La critique est aisée et l’art est difficile.

Le bombardement des forts continue, mais sans causer de dommages sérieux.

Vendredi, 30 décembre. — Le thermomètre reste in statu quo. Canonnade à grand orchestre pendant toute la nuit. Heureusement que nous sommes habitués à ce tapage tonitruant comme les chiens à aller tête nue, et que nous n’en dormons pas moins bien. Ce sont surtout les forts de l’Est qui servent d’objectifs aux Prussiens. Quelques artilleurs ont été blessés, mais les forts ne sont pas endommagés. Le commerce des crêpes prend chaque jour une plus grande extension à tous les coins de rues on en vend à deux sous pièce. Comme il n’y a plus ni œuf, ni lait, ni beurre, on remplace le lait et les œufs par l’huile, et le beurre par la graisse de cheval. C’est tout simplement horrible à sentir. Pour le goût, je ne saurais vous en parler, car je n’ai pas eu le courage d’affronter ce mets oléo-chevalin.

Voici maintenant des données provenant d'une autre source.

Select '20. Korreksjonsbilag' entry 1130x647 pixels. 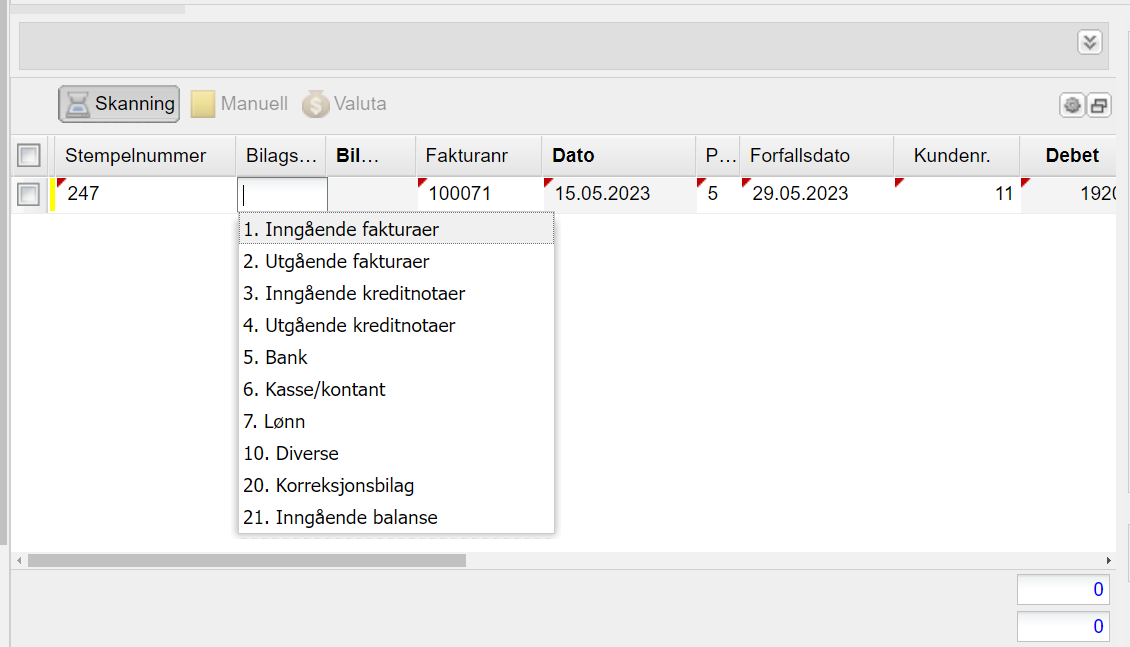coord(329,486)
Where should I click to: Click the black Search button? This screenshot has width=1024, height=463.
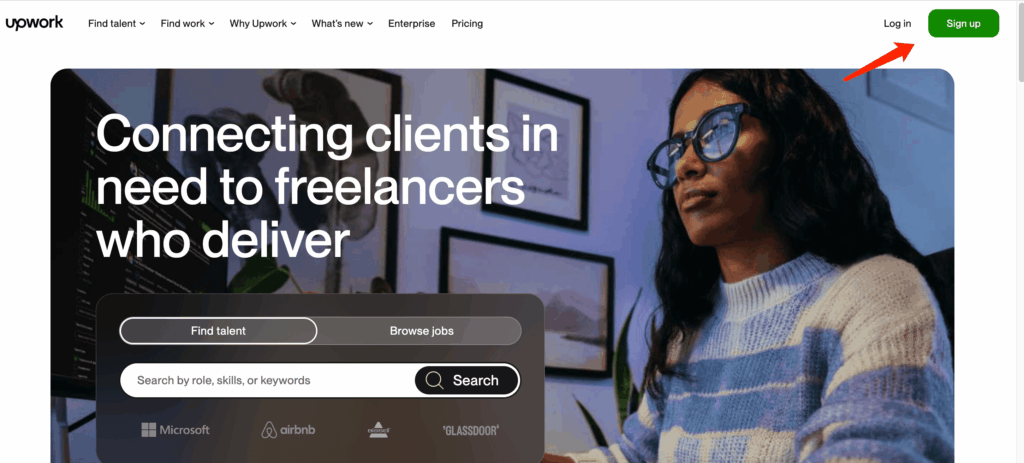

Samedi, 31 décembre. — Toujours même persistance du froid. Le bombardement continue avec la même intensité sans faire beaucoup de mal. Les Parisiens ne sont nullement effrayés de cet ouragan de fer, qui, du reste, n’a pas encore atteint le mur d’enceinte. On vend maintenant du boudin de cheval. Comme cela coûte moins cher que la viande, j’ai essayé d’en manger. C’est tellement nauséabond, qu’il m’a été impossible d’en avaler une bouchée.